Select record with MAX value in MySQL

chebarbudo · June 25, 2010, 5:28am

Hi there,

I have trouble selecting record that contain one biggest value for a group of other values. I mean, this is my table:

mysql> SELECT * FROM b;
+----+------+-------+
| id | user | value |
+----+------+-------+
|  1 |    1 |   100 |
|  3 |    1 |   150 |
|  5 |    1 |   300 |
|  6 |    2 |    10 |
|  7 |    2 |    80 |
|  8 |    2 |   880 |
+----+------+-------+

I want to SELECT one line per user. The one with the bigest value (in red).
I tried:

mysql> SELECT id, user, MAX(value) FROM b GROUP BY user;
+----+------+------------+
| id | user | MAX(value) |
+----+------+------------+
|  1 |    1 |        300 |
|  6 |    2 |        880 |
+----+------+------------+

But as you can see, it is completely wrong. Indeed it returns the biggest value per user but not the corresponding record.
How can I do that?
Thanks for your help
Santiago

radoulov · June 25, 2010, 6:53am

This is an expected behavior (see this article).

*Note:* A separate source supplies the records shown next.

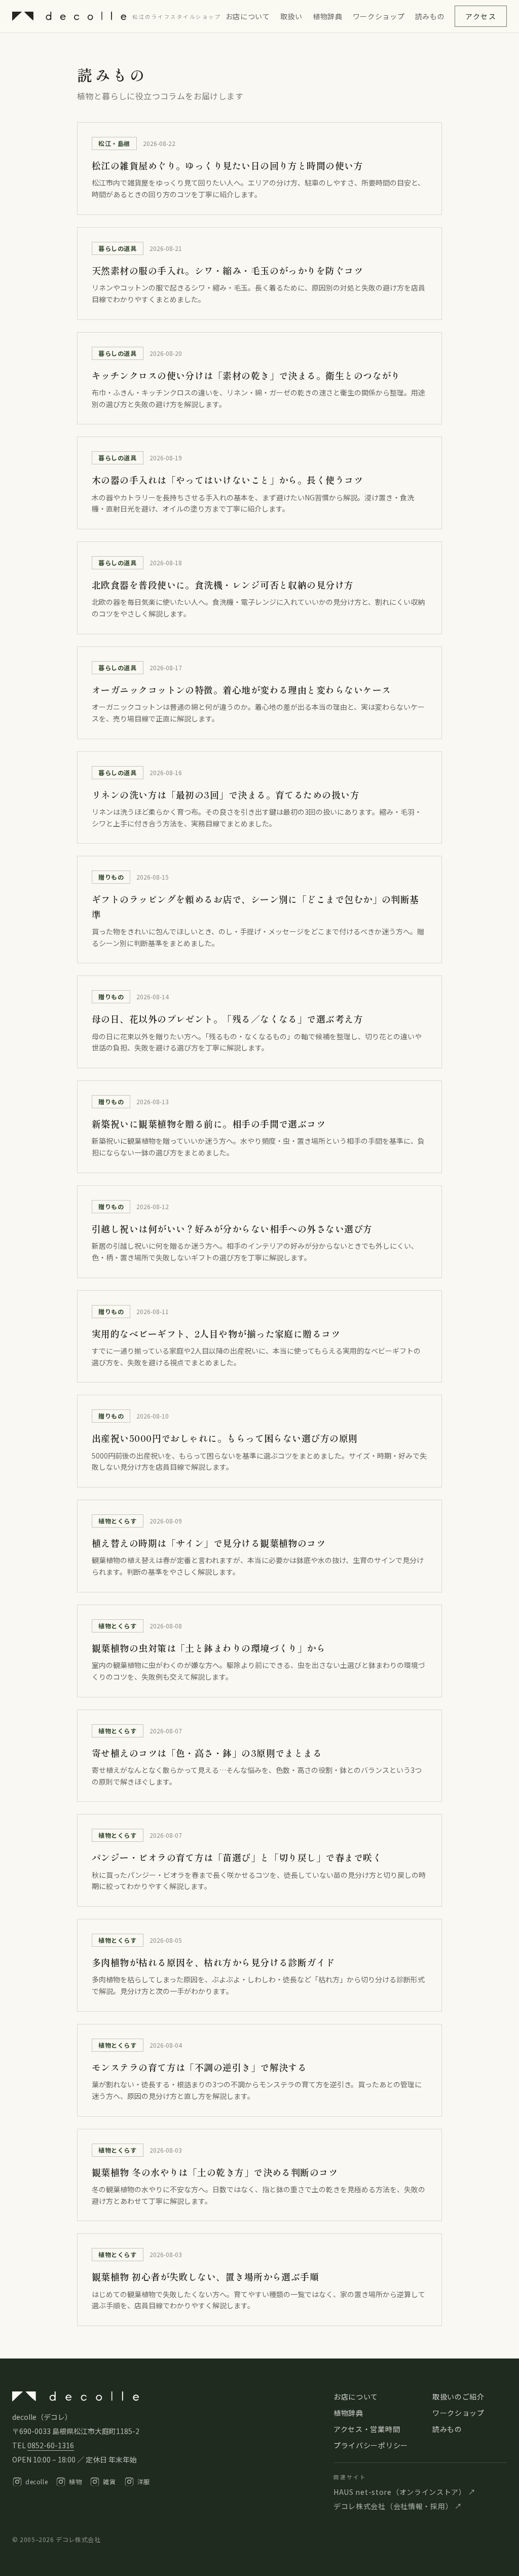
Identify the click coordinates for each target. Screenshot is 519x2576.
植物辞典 (328, 16)
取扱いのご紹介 (458, 2396)
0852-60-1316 (50, 2445)
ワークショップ (379, 16)
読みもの (430, 16)
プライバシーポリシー (370, 2445)
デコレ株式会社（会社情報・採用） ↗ (397, 2506)
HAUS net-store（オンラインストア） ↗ (404, 2492)
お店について (248, 16)
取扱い (291, 16)
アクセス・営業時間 (366, 2429)
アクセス (480, 16)
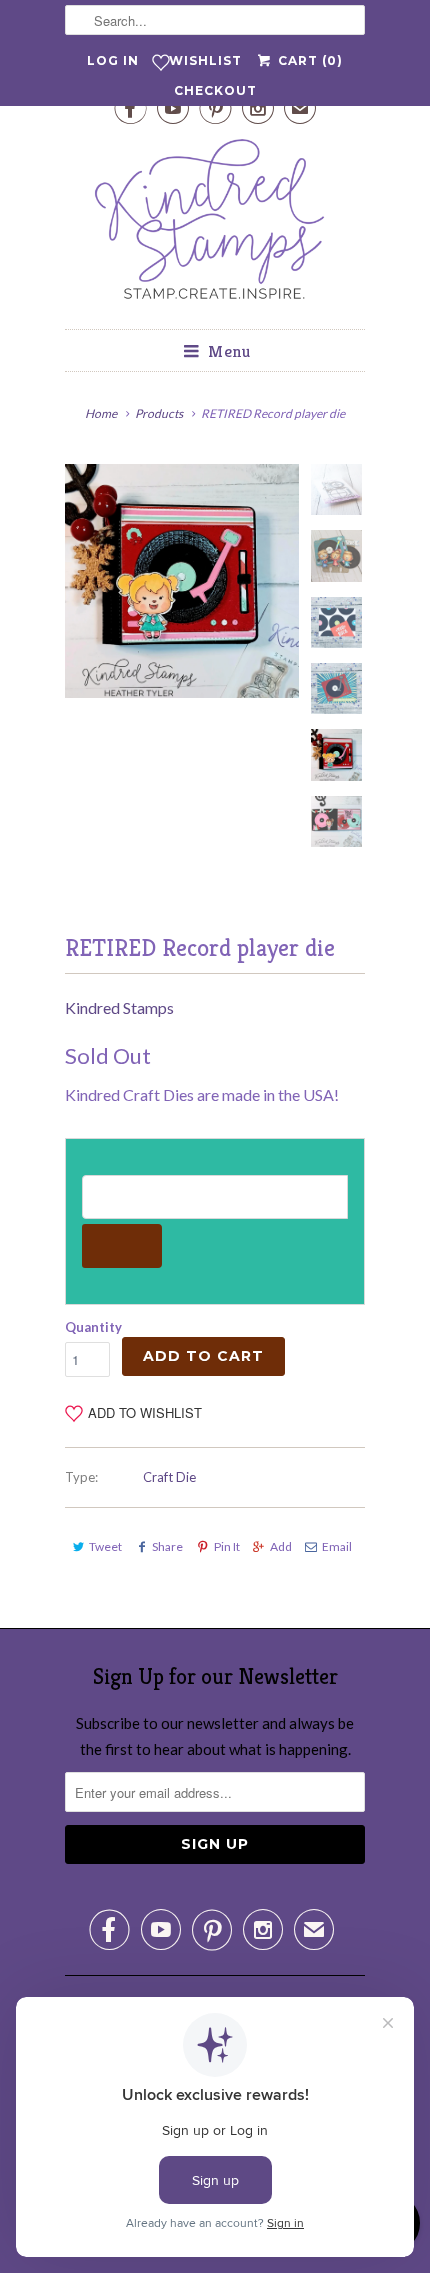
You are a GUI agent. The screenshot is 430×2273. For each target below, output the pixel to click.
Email (337, 1546)
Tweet (105, 1546)
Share (167, 1546)
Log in (113, 60)
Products (159, 413)
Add (281, 1546)
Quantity (93, 1327)
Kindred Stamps (119, 1007)
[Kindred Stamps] (215, 224)
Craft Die (169, 1477)
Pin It (226, 1546)
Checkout (215, 90)
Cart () (308, 60)
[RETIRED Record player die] (182, 581)
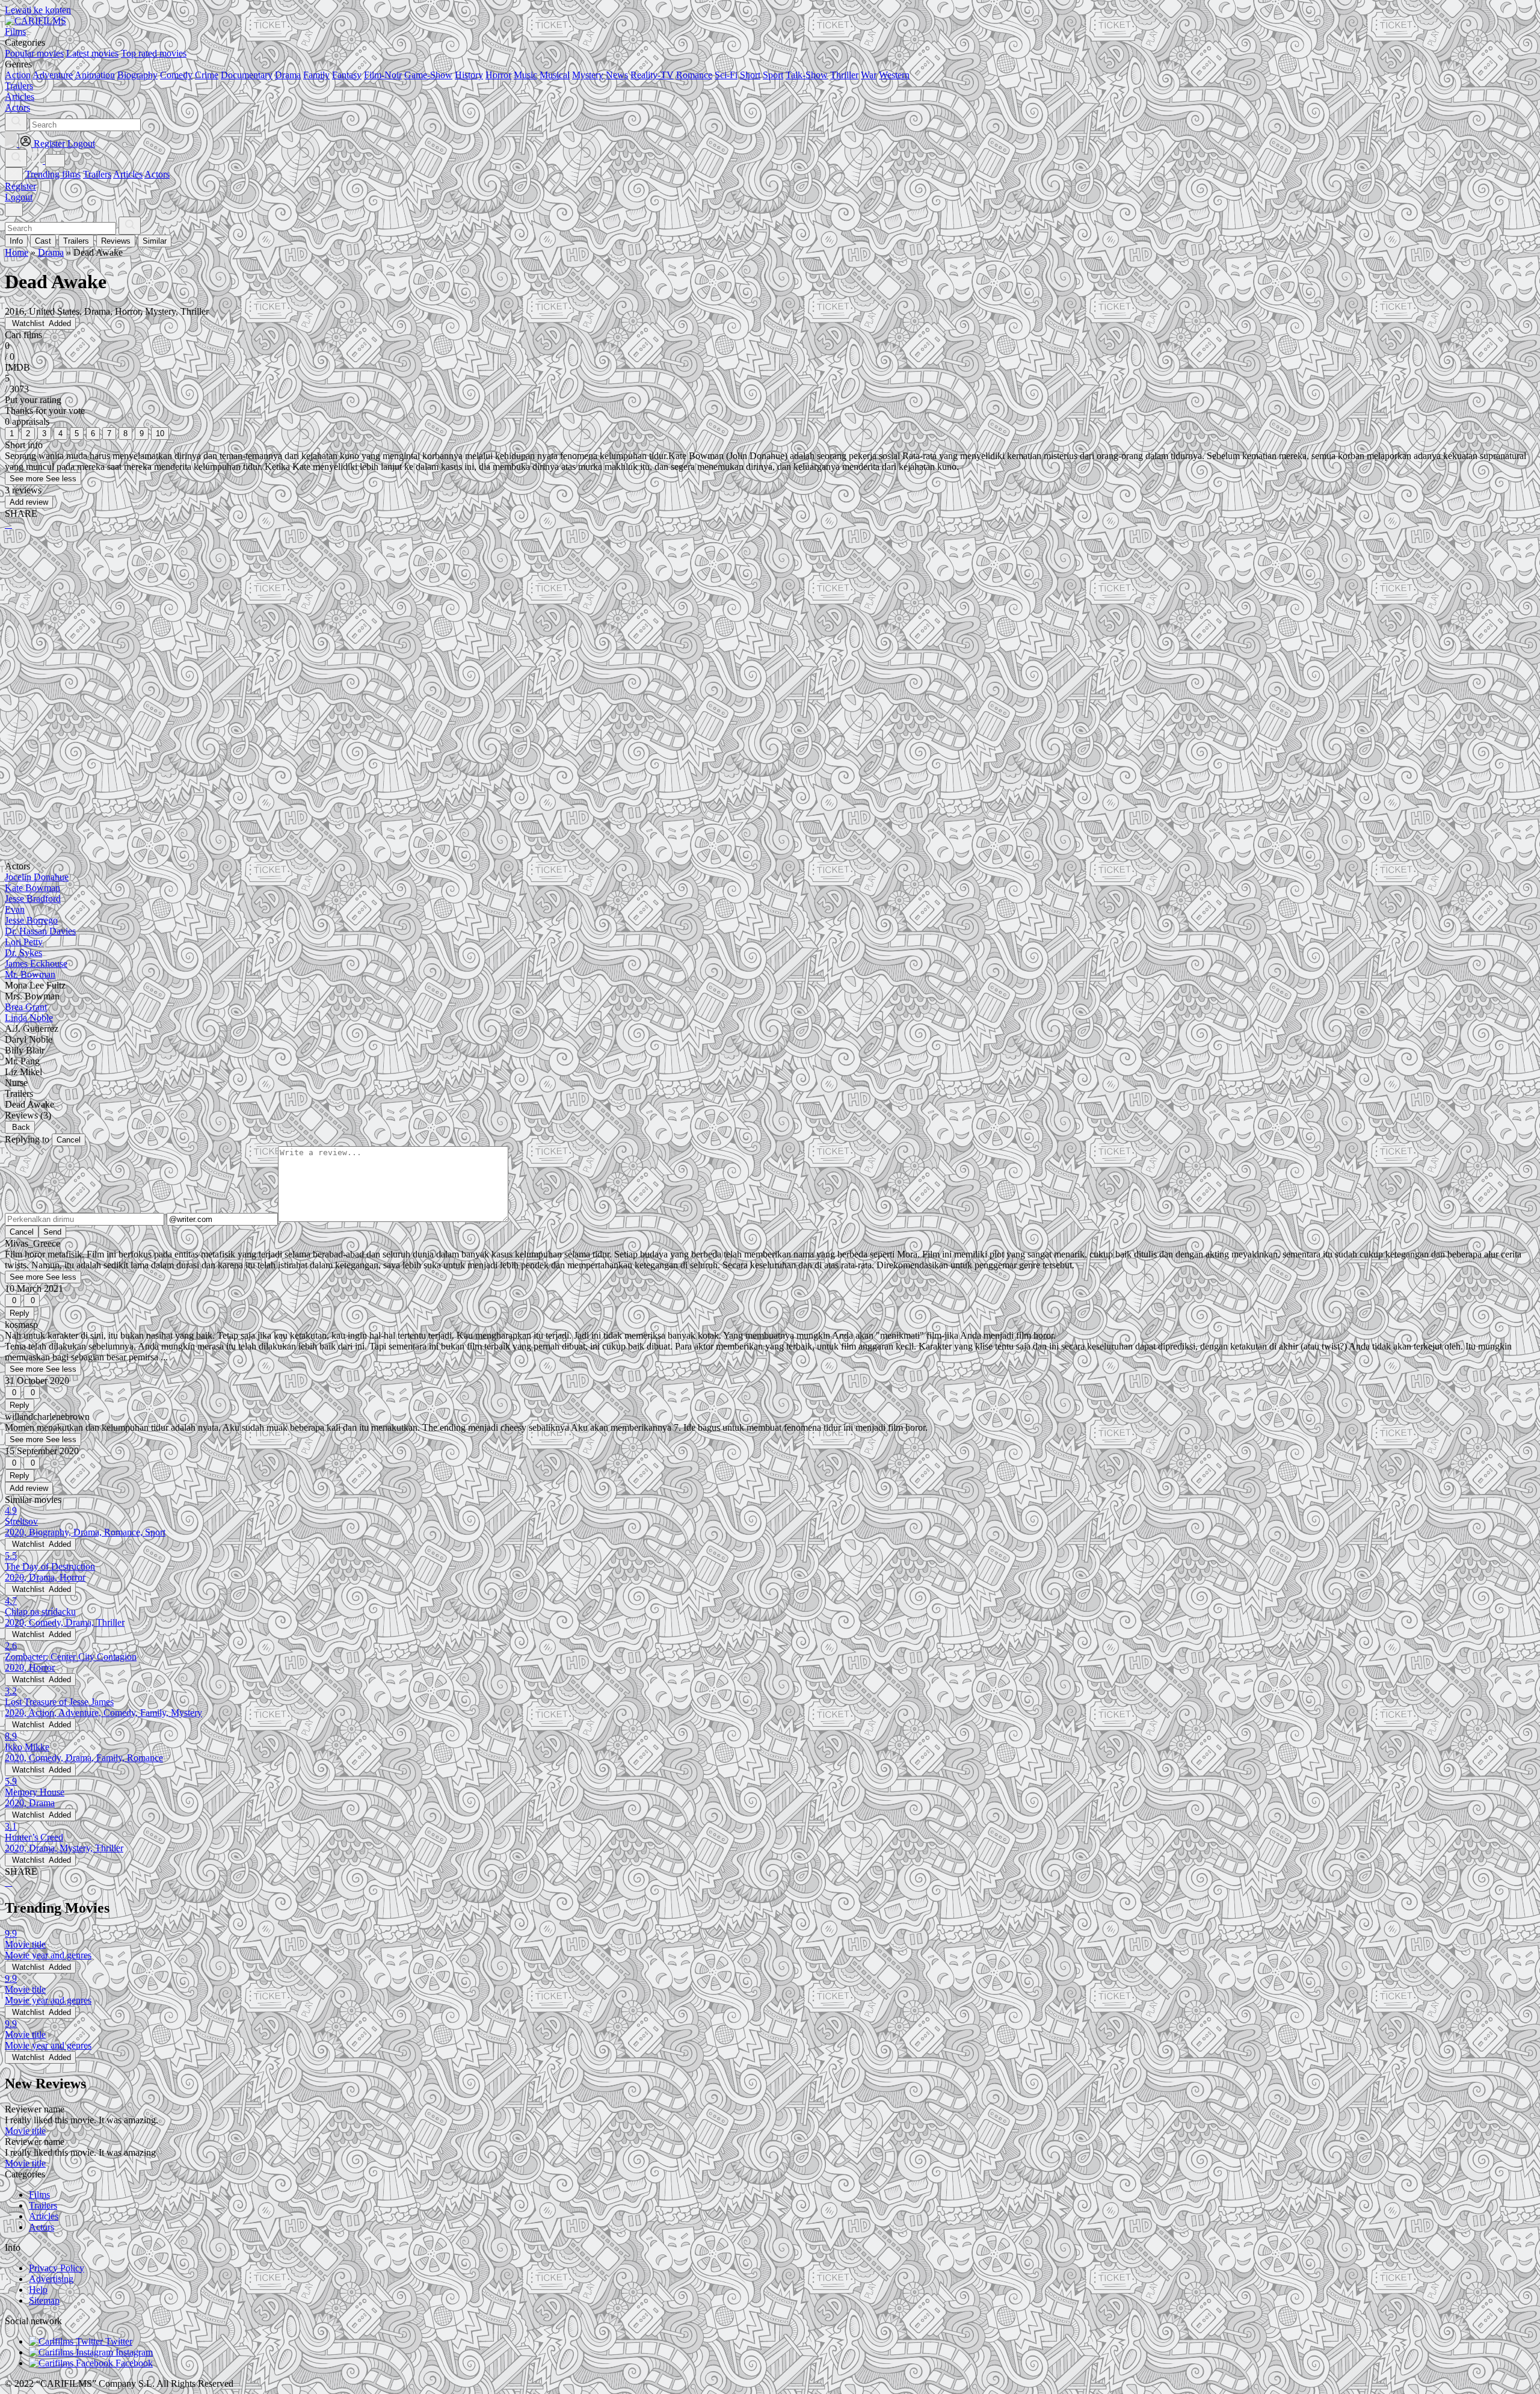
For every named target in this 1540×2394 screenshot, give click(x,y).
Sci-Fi (726, 75)
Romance (694, 75)
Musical (555, 75)
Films (39, 2194)
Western (894, 75)
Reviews (116, 240)
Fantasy (347, 75)
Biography (137, 75)
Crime (206, 75)
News (617, 75)
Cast (43, 240)
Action (18, 75)
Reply (19, 1313)
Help (38, 2289)
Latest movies (92, 53)
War (868, 75)
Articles (128, 174)
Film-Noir (383, 75)
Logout (18, 197)
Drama (288, 75)
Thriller (844, 75)
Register (20, 186)
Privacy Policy (56, 2268)
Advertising (51, 2279)
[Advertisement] (366, 633)
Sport (773, 75)
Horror (498, 75)
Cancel (69, 1139)
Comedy (176, 75)
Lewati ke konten (38, 10)
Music (525, 75)
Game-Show (428, 75)
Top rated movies (153, 53)
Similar (155, 240)
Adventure (52, 75)
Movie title (25, 2131)
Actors (157, 174)
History (469, 75)
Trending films (53, 174)
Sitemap (44, 2300)
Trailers (97, 174)
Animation (95, 75)
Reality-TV (652, 75)
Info (16, 240)
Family (316, 75)
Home (16, 252)
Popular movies (34, 53)
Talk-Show (807, 75)
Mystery (587, 75)
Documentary (247, 75)
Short (750, 75)
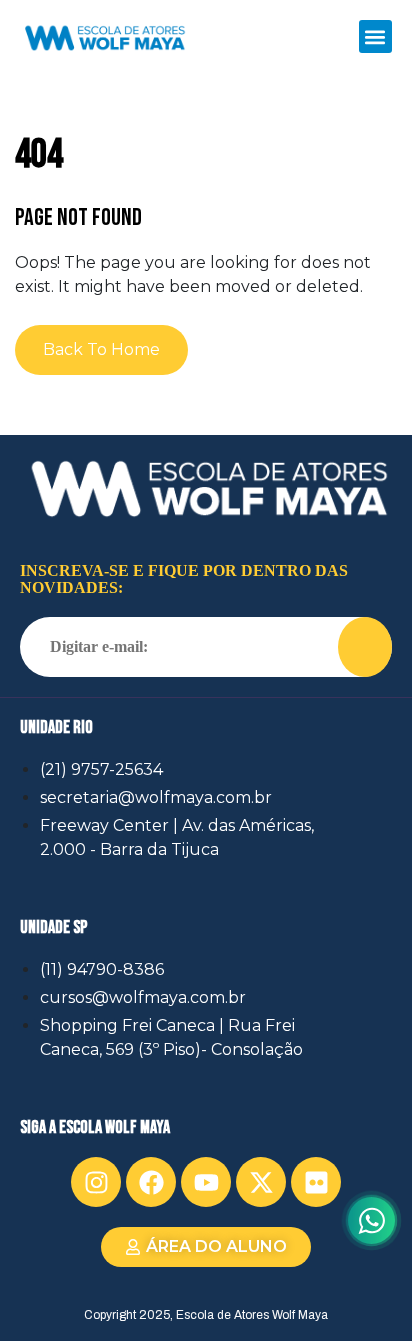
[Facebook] (151, 1182)
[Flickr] (316, 1182)
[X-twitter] (261, 1182)
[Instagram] (96, 1182)
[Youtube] (206, 1182)
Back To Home (101, 349)
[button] (375, 36)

You could use something like this:

select b.id, b.user, b.value 
from b, (
  select user, max(value) value 
  from b
  group by user
  ) m
where b.value = m.value
and b.user = m.user;

chebarbudo · June 29, 2010, 6:39am

Thanks radoulov,
It takes a while to process the nested query with 350,000 records but it looks likes this is the only way.

radoulov · June 29, 2010, 6:47am

How did you define the indexes on the table?
Could you also post the explain [plan] of the statement?

chebarbudo · June 29, 2010, 11:30am

thanks radoulov for your interest.
As you can imagine, my real problem is far more complex than a tables called b with just 2 field.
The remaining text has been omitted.